I wouldn't go. Tell your eldest why and stick to your guns.

Duffybearblue · 25/08/2025 15:07

It might not be as bad as you think. I have been to Florida 12 times, we have only been once in August and it wasn't really any hotter than it can be in October, the hottest was in June. When we went in Aug my son was 9 and he coped very well with the heat.
All the shops and restaurants are air conditioned, most of the queues for the rides are either inside or have giant mist spraying fans. It did rain, we had some impressive thunder storms, but I only remember it being a problem once, we had just got off the monorail and the rain was lashing down, we had to stay and shelter there for a while. Most of the time you can see them coming and head into a shop or restaurant, every time I've been the storms don't last very long and before you know it everywhere is dry again.

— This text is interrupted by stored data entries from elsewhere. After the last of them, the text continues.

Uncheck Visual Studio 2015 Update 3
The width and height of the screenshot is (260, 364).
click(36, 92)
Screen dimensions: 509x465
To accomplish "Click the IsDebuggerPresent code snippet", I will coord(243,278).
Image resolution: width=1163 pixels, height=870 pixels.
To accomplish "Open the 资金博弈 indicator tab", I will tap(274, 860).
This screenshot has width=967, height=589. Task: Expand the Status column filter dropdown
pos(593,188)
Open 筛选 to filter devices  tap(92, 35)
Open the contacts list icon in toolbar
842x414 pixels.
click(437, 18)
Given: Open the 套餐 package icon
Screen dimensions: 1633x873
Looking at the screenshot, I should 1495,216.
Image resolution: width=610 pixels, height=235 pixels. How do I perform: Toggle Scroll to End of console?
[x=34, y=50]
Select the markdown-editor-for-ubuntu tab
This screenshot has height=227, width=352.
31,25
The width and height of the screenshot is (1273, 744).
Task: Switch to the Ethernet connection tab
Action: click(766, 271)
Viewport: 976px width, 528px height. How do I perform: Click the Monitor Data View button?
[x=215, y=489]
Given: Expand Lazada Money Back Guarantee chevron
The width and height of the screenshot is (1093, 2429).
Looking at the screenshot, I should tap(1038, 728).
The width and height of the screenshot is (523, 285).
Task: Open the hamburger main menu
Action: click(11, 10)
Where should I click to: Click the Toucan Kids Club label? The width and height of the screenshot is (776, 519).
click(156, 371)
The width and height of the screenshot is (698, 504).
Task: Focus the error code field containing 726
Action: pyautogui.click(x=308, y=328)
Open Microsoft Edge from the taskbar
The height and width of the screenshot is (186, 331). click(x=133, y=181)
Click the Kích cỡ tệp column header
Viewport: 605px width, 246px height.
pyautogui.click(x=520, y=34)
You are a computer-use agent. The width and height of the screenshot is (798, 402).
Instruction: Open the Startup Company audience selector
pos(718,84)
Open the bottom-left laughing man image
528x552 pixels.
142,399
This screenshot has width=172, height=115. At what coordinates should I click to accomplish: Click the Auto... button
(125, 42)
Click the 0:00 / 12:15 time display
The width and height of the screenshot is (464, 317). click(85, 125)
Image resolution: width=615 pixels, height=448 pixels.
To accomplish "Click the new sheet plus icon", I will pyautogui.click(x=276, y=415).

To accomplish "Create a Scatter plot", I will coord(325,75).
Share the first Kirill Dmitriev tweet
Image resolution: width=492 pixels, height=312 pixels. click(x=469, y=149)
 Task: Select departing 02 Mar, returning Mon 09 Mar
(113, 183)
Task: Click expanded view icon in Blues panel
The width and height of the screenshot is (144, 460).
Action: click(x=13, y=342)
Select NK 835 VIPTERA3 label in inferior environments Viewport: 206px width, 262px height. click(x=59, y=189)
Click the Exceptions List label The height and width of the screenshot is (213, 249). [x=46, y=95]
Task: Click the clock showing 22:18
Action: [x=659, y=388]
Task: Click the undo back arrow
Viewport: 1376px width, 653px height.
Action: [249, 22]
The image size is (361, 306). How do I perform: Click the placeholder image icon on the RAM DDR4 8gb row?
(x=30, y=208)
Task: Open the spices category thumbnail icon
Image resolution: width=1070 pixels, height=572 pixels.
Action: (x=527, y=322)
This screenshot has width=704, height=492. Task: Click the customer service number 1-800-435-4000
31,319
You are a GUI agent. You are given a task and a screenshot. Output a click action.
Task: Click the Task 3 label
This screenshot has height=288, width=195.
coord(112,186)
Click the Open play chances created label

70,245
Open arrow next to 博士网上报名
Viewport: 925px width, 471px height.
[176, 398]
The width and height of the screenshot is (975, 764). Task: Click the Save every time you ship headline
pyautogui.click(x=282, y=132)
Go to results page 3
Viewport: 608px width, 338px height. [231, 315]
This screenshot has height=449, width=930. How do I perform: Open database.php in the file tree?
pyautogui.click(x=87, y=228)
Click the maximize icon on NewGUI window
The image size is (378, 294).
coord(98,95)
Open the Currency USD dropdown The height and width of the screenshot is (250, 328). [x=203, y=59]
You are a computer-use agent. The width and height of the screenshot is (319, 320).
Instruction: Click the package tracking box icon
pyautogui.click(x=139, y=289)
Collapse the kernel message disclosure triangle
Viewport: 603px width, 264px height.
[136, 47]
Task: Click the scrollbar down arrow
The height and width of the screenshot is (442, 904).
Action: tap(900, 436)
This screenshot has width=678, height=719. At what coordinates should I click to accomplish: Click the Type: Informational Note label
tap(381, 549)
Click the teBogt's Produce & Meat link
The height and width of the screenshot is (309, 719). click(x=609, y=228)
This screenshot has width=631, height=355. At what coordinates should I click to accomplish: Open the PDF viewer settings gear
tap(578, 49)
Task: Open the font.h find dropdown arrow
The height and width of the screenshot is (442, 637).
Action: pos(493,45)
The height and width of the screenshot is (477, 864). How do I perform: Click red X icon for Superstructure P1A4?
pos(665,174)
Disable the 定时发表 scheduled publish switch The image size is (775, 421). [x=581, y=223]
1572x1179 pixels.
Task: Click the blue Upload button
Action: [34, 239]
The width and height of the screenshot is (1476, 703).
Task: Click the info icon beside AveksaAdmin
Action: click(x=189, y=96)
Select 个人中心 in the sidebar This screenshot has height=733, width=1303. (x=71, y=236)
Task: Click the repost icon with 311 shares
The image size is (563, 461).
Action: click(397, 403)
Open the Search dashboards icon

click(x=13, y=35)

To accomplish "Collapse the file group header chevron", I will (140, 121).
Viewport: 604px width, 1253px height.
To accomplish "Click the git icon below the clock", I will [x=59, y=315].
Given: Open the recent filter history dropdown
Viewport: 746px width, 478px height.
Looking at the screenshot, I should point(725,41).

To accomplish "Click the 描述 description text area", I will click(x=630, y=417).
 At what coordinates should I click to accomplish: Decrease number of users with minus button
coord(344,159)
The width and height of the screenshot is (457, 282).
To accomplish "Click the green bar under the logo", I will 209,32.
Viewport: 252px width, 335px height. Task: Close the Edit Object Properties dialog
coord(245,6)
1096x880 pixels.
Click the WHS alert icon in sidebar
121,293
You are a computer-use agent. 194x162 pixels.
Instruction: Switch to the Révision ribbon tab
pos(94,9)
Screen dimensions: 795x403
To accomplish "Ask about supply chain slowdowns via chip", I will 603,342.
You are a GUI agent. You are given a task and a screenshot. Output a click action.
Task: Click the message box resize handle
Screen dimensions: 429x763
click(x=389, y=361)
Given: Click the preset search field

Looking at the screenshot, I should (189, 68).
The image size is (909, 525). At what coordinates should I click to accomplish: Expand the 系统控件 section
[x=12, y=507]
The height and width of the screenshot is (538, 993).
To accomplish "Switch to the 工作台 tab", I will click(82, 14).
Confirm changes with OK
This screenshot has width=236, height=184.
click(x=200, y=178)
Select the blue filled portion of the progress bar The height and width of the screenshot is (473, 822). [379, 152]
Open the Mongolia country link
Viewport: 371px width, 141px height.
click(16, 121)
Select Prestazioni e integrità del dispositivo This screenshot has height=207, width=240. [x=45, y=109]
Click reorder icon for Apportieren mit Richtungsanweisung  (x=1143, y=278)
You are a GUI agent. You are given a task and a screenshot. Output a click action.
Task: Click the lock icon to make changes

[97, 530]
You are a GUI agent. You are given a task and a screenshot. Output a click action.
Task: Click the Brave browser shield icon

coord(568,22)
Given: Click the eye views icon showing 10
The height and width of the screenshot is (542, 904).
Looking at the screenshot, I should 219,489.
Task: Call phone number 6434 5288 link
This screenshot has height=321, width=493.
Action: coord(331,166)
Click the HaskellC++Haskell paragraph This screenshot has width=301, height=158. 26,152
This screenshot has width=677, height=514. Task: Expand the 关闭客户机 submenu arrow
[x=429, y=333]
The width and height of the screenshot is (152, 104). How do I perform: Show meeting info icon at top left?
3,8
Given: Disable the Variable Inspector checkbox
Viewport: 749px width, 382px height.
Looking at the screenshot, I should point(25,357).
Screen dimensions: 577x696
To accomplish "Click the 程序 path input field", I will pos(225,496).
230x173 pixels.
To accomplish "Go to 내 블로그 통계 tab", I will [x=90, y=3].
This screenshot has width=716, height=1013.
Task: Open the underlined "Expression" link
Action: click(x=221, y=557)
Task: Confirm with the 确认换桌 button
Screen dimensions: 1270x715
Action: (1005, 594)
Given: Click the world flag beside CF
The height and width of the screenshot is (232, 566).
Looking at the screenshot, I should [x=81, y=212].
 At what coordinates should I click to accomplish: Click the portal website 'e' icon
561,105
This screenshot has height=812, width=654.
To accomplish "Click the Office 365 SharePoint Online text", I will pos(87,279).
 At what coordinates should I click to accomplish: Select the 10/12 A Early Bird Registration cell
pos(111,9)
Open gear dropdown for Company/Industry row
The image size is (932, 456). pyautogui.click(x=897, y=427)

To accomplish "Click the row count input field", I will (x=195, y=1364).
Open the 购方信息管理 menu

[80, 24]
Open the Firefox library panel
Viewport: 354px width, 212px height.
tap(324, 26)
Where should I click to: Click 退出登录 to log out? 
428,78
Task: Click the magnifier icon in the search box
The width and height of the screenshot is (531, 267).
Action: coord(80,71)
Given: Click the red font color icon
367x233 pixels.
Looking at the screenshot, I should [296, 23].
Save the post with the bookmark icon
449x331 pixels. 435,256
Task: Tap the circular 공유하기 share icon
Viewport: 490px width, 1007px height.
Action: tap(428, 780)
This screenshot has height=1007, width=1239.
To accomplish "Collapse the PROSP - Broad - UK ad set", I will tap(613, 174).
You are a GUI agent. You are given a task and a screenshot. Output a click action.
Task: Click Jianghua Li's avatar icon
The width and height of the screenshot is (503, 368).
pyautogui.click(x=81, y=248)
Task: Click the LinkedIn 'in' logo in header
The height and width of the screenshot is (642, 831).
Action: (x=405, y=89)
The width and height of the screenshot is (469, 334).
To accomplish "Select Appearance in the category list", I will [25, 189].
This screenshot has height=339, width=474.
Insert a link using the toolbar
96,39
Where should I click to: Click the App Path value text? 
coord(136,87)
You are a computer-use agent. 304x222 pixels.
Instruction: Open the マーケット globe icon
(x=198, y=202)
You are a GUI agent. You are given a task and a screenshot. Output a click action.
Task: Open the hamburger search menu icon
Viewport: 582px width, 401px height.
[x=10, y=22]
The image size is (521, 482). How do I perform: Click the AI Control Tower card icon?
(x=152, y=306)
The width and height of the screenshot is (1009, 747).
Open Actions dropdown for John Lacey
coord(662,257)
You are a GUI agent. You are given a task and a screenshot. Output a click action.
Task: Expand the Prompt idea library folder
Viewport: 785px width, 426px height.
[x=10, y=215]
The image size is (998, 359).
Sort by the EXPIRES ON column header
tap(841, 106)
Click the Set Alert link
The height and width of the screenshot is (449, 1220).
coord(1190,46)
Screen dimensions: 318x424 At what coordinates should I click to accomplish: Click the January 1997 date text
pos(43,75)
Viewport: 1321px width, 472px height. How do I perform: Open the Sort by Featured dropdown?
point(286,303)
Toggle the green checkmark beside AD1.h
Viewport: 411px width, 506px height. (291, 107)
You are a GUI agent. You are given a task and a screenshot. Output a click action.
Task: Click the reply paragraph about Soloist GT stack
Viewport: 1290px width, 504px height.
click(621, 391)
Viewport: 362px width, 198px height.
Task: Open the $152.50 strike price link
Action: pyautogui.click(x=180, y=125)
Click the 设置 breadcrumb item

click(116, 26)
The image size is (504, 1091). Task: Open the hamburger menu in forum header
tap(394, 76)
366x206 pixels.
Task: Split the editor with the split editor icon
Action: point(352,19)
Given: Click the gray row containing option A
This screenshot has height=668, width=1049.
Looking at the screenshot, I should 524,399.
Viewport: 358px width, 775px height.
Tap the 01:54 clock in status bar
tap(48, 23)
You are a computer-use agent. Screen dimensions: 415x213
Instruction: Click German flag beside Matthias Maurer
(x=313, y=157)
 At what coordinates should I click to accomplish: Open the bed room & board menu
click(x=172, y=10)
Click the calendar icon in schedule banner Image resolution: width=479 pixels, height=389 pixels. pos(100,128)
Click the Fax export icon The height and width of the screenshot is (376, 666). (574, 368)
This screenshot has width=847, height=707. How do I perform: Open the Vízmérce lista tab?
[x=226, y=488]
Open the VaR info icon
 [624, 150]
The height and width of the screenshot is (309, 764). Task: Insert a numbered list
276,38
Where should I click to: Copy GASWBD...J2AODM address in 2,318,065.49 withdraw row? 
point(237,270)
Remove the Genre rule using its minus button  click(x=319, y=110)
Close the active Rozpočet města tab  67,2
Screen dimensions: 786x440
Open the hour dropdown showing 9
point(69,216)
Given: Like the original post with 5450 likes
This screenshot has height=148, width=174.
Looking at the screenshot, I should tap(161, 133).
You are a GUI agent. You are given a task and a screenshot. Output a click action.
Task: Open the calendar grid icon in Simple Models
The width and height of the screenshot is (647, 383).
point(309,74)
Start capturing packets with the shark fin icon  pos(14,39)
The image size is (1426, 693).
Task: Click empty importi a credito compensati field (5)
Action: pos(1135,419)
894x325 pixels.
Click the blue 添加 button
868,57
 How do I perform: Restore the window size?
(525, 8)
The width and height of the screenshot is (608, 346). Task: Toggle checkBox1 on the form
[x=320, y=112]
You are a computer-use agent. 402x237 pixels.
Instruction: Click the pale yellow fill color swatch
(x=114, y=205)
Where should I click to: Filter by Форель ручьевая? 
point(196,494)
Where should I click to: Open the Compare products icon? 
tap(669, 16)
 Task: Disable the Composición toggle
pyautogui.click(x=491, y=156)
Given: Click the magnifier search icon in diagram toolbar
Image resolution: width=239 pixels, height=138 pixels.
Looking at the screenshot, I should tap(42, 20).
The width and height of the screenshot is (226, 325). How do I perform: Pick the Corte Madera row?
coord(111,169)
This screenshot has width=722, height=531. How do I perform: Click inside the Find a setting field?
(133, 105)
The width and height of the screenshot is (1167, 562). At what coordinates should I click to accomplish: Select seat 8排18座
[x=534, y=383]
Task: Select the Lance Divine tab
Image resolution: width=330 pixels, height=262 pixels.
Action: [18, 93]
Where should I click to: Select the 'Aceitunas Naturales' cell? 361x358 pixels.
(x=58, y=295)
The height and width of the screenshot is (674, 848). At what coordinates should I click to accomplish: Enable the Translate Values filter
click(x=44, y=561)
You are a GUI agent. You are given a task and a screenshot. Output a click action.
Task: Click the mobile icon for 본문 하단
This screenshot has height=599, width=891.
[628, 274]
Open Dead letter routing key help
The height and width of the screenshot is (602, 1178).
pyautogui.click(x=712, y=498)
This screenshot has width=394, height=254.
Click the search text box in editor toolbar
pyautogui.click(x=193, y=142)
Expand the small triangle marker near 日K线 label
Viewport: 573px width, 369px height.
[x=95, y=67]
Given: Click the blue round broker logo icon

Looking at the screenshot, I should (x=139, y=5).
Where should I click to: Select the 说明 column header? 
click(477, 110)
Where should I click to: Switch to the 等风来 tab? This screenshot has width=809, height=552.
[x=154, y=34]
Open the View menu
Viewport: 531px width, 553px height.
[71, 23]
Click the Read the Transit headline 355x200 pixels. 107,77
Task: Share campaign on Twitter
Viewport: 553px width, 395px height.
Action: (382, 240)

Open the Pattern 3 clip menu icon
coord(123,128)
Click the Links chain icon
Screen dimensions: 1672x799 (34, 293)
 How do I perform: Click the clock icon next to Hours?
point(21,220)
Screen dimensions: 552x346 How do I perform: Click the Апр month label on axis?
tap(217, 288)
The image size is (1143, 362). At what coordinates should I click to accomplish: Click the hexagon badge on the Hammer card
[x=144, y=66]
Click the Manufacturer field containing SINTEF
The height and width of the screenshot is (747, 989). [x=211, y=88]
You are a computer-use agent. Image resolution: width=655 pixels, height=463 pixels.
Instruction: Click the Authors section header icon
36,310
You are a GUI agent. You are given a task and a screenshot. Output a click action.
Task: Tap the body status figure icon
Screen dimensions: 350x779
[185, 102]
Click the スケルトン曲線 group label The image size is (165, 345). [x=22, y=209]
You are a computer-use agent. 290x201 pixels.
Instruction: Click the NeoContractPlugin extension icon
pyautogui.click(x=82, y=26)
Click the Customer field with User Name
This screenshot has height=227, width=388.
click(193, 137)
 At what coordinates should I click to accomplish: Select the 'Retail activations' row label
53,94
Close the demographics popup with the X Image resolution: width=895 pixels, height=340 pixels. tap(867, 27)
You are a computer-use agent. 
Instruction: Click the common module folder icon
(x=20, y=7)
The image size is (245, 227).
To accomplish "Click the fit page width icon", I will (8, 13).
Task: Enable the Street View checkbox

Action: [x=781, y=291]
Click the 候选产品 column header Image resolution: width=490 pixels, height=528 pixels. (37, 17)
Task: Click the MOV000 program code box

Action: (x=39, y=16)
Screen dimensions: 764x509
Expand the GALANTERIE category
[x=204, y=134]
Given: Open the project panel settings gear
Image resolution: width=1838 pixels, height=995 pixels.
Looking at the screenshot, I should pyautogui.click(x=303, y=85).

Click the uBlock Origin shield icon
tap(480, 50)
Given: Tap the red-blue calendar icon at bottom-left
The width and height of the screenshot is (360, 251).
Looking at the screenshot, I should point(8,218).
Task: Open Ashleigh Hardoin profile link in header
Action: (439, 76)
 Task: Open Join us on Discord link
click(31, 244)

I would be annoyed with my DH if I had already said I didn't want to go though.
Tell him he needs to get planning, it's much more important to plan everything now they don't do the free fast passes anymore. You will have to book your restaurants in advance, you need to make the most of the free dining.

Take loads of breaks and use the hotel pool to cool down, the water parks are excellent, even if you don't enjoy the slides, there's plenty to do, lazy rivers and wave machines, etc.

The US kids usually go back to school mid August, so it's not the busiest time to go, other times of the year are definitely busier. So if you change the month the parks will probably be busier than when your DH has booked.

Make the most of it, I'm sure with the correct planning you will have a great time.

Onthebusses · 25/08/2025 15:09

He's the aggressor here. If he loses money because he didn't consult you that's on him, not you.

The bigger issue is you've fallen out of like, at least he has. You don't treat people you care about like that.

Hollietree · 25/08/2025 15:12

I’m from Florida but have lived in the UK for twenty years and my kids have grown up here. We go to Florida every other year and wouldn’t dream of going in mid summer. Insanely hot, very humid and it rains most days (absolutely hammers down with rain for 30-60 mins), plus the hurricane risks.

If going to Orlando/Disney I recommend friends only go in May or October half-term (and miss a few days off school). The weather is warm and it’s not humid.

The theme parks are insanely busy in the summer and Easter. You pay all that money and then end up queuing an hour to go on each ride. We went in May last year and had such short queues for the rides - we went to the beach for a week during May half term, then did a week in Orlando when UK schools were back and Florida schools weren’t on holidays.

HelloCheekyCat · 25/08/2025 15:13

Weve been in August 2017/2018/2024 and it was significantly hotter in 2024 than the previous years, we would never go in Aug again because it felt so.much hotter.
If you do go I wouldn't worry about rain too much because it's much more typical to have one big downpour then beaming sun straight after, the weather on the other thread is more unusual.

However! I'd be so pissed off at him, we always agree on everything before we book a holiday so him unilaterally deciding would make me so angry.
It sound like you've got some dining credits but if it's the basic hotels.it isn't enough for 3 meals a.day so that will soon add up, and we've always paid for genie plus otherwise you'll spend all day queuing And I think it cost us about £400 last time

And the thing about buying water is rubbish. The water fountains are a bit grim but every food.outlet does free over water and we buy massive bottles of filtered water from the supermarket to have in TH fridge for the accommodation.